A Assembleia Nacional de Cabo Verde acolheu, na tarde de terça-feira, 06 de janeiro de 2026, na Sala do Plenário, a Conferência Internacional sobre Multilateralismo, Diplomacia Parlamentar e Cooperação Global, uma iniciativa promovida em parceria com a Embaixada da República Popular da China em Cabo Verde. O encontro reuniu deputados nacionais, representantes do corpo diplomático acreditado no país, académicos, especialistas nacionais e internacionais, bem como membros da sociedade civil, num momento de reflexão aprofundada sobre os desafios contemporâneos das relações internacionais.
Os oradores foram Fernando Jorge Wahnon, Embaixador, Margarida Fontes, Jornalista, e Aristides Lima, ex-Presidente da Assembleia Nacional e atual Juiz-Conselheiro do Tribunal Constitucional. Inserida no quadro da política externa cabo-verdiana, assente no não-alinhamento, no multilateralismo e na cooperação internacional, a conferência procurou reforçar o papel do Parlamento enquanto espaço privilegiado de diálogo político, de construção de consensos e de promoção de soluções partilhadas para os desafios globais, num contexto internacional marcado por instabilidade, tensões geopolíticas e profundas transformações no sistema internacional.
Na sua intervenção, o Embaixador da República Popular da China em Cabo Verde, Zhang Yang, sublinhou que o mundo atravessa um período de turbulências e mudanças sem precedentes, com impactos significativos no funcionamento do sistema das Nações Unidas e na própria arquitetura do multilateralismo. O diplomata alertou para o crescimento do hegemonismo, da política de poder e de práticas de intimidação nas relações internacionais, ao mesmo tempo que salientou o agravamento dos défices em matéria de paz e segurança globais.
No plano bilateral, o Embaixador evidenciou a amizade inquebrável construída ao longo de cinquenta anos de relações diplomáticas entre a China e Cabo Verde, salientando que esta parceria estratégica possui um elevado potencial de aprofundamento. Segundo afirmou, a cooperação entre os dois países ultrapassa já a dimensão estritamente bilateral, assumindo uma projeção mais ampla no contexto internacional, com potencial para se afirmar como referência no continente africano. A concluir, propôs um novo paradigma de cooperação internacional orientado para a promoção do progresso com estabilidade e para a construção conjunta de um sistema de governança global mais equilibrado.

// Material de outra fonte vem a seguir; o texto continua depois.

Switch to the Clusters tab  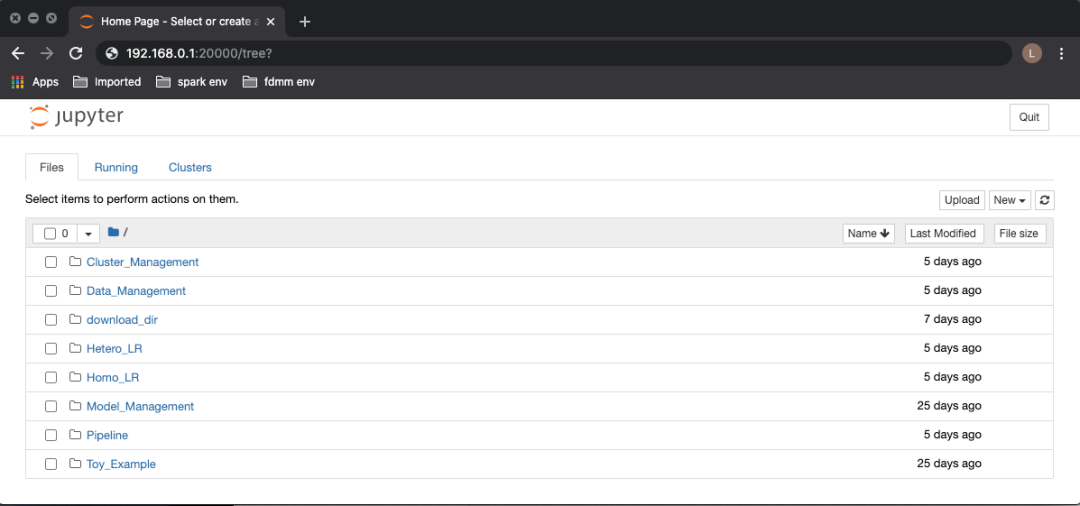click(190, 167)
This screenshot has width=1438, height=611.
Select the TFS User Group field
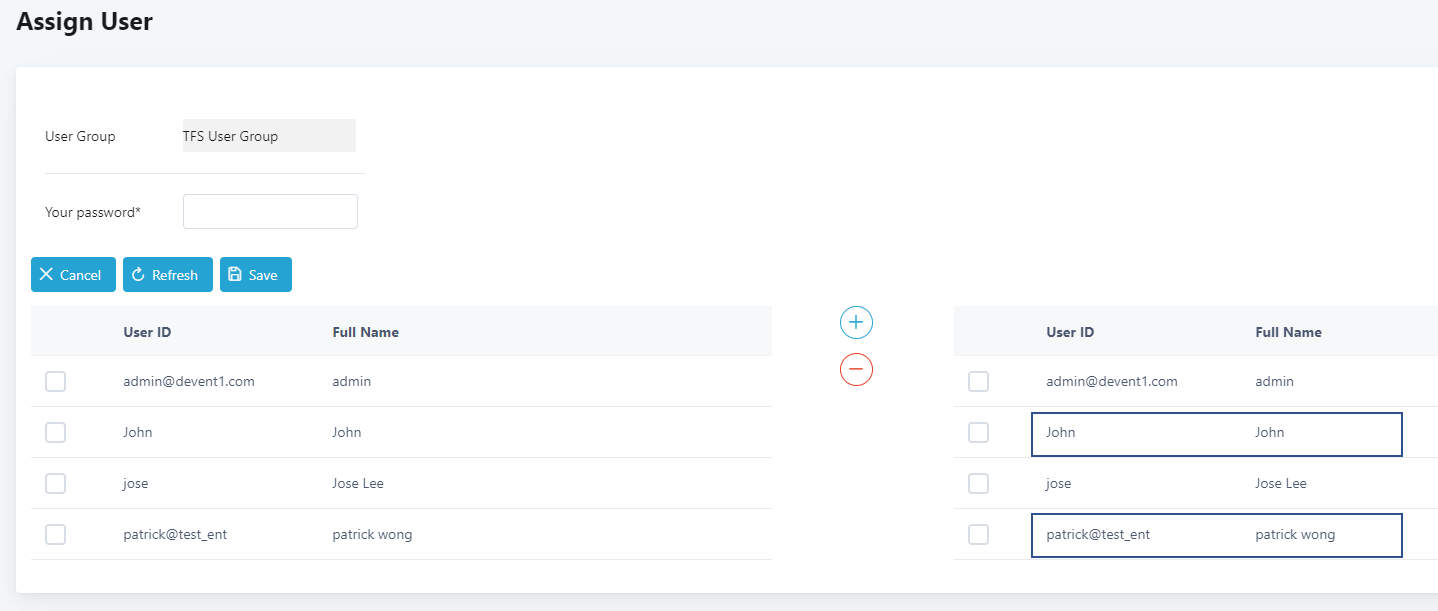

Por sua vez, o Vice-Presidente da Assembleia Nacional de Cabo Verde, Emanuel Barbosa, enfatizou, no seu discurso, o papel central do diálogo e da cooperação no contexto do multilateralismo contemporâneo. Sublinhou que o multilateralismo constitui um pilar fundamental das relações internacionais, funcionando como a gramática que permite reunir Estados, independentemente da sua dimensão ou poder, em torno da mesma mesa de diálogo e de concertação. Segundo o Vice-Presidente da ANCV, o atual contexto internacional, marcado por conflitos, tensões e incertezas, demonstra que o multilateralismo continua a ser uma aposta segura para a garantia da previsibilidade, da estabilidade e da proteção dos interesses comuns.
No caso específico de Cabo Verde, destacou o papel do país enquanto ponte de culturas, rotas e interesses, num mundo que convoca os parlamentos a promover a união, a partilha de experiências legislativas e a criação de canais de confiança entre os povos. Relativamente à cooperação sino-cabo-verdiana, Emanuel Barbosa salientou que esta relação bilateral se caracteriza pela memória, pela continuidade e por uma expressão concreta em diversos domínios, refletindo um compromisso sustentado ao longo do tempo. Na parte final da sua intervenção, realçou que os parlamentos são atores relevantes da política externa, não apenas na fiscalização democrática, mas também na produção normativa, sublinhando que a diplomacia parlamentar se afirma hoje como um instrumento essencial da ação política contemporânea.
A conferência reafirmou, assim, o compromisso da Assembleia Nacional de Cabo Verde com a promoção do multilateralismo, do diálogo interparlamentar e da cooperação internacional, num momento em que o reforço das instituições multilaterais e da diplomacia parlamentar se revela determinante para a construção de uma ordem internacional mais justa, pacífica e solidária.